Massachusetts gets another Kennedy

Ann Kennedy, the Nation & World editor at The News & Observer, is leaving North Carolina for Massachusetts. She’ll be managing editor at Boston Now, a free daily newspaper and Web site that incorporates both traditional and citizen journalism.

Kennedy’s nearly eight years at the N&O, she was a copy editor, sports copy editor and assistant wire editor. She was my successor as Nation & World editor, starting in July 2005.

Best of luck to Ann in Boston.

Party all the time

The latest blunder from Fox News regarding a politician’s party affiliation is being noted on liberal blogs. The cable network identified Sen. Arlen Specter of Pennsylvania as a Democrat. He’s a Republican. [UPDATE: In spring 2009, he switched parties.]

Daily Kos doubts whether this string of errors by the “nutwork” is just a coincidence. Talking Points Memo is a bit more forgiving, with Josh Marshall admitting he’s made that sort of mistake from time to time. Yet he still wonders how Fox manages to mangle it in one ideological direction.

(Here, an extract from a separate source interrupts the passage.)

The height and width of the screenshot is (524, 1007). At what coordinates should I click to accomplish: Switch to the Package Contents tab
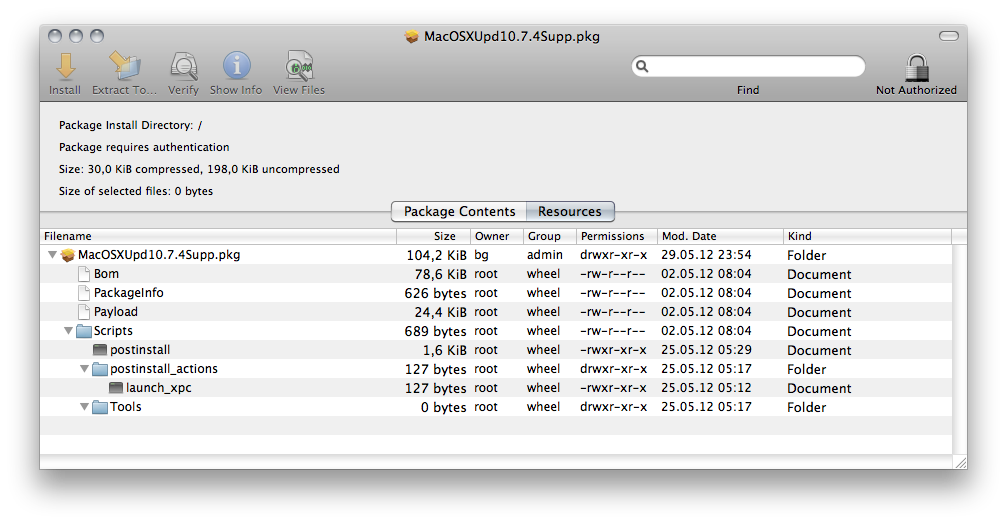pos(459,211)
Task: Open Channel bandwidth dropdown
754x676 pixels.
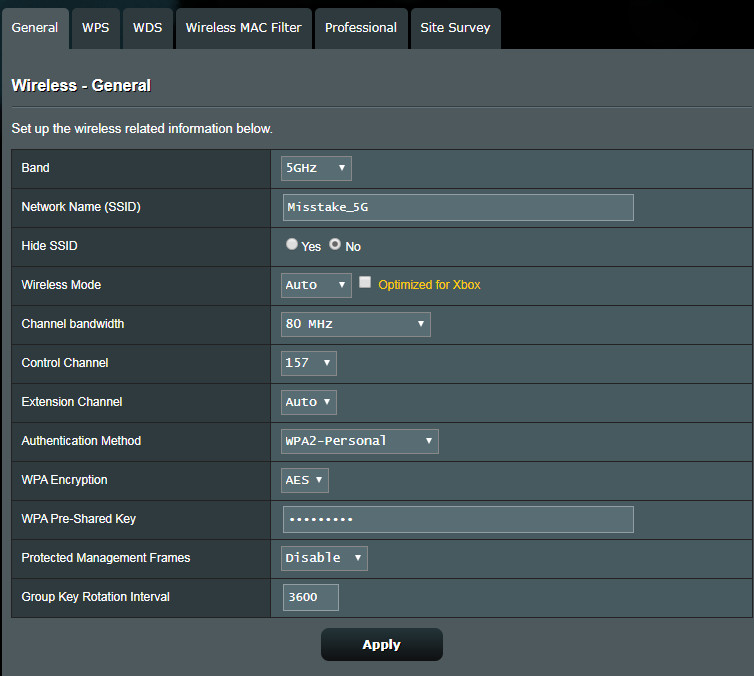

Similar objections come when a story omits party affiliation — especially when the news is unflattering to the person and, therefore, to the person’s political party. The suspicious reader sees that omission as evidence of a coverup. (Here’s an example.) This problem is bipartisan, as seen here in the brief about Coy Privette, a former lawmaker in North Carolina. Editors have tried to make that point, but readers remain skeptical.

As Marshall mentioned at TPM, everyone makes mistakes or fails to include a detail that we take for granted. Here’s what copy editors can do:

  • Doublecheck party affiliations in every story they edit.
  • Ensure that party affiliations are included in stories about politicians accused of some sort of malfeasance.
  • If one politician in a story is identified by party, make sure they all are. Be evenhanded.

It’s quick and easy to add “Democrat” or “Republican” to most stories. Those words don’t take up much space and rarely interrupt the flow of a sentence — except perhaps in the case of Sen. Joe Lieberman.

Interesting reads

  • Ted Vaden, public editor at The News & Observer, says enough already about John Edwards’ haircut. That seems like a reasonable conclusion, given that this story ran on the N&O Sunday front page nearly three months after the “story” broke. That news peg was getting wobbly.
  • A college newspaper adviser gets her job back in a legal battle. Bad editing was among the reasons listed for her dismissal; she alleged retaliation for the paper’s news stories and editorials critical of the administration.
  • A writer at Salon rises in defense of editors — now more than ever. (Registration may be required, but this one is worth the hassle.)
  • The managing editor of the paper in Lafayette, Ind., discusses the expanding duties of the copy desk. “Today’s copy editors are not only responsible for the editing and headline writing but are also charged with production duties,” she says. “They create and design the pages; import the stories, photos and graphics onto their computer page; and often have to troubleshoot computer problems on deadline.”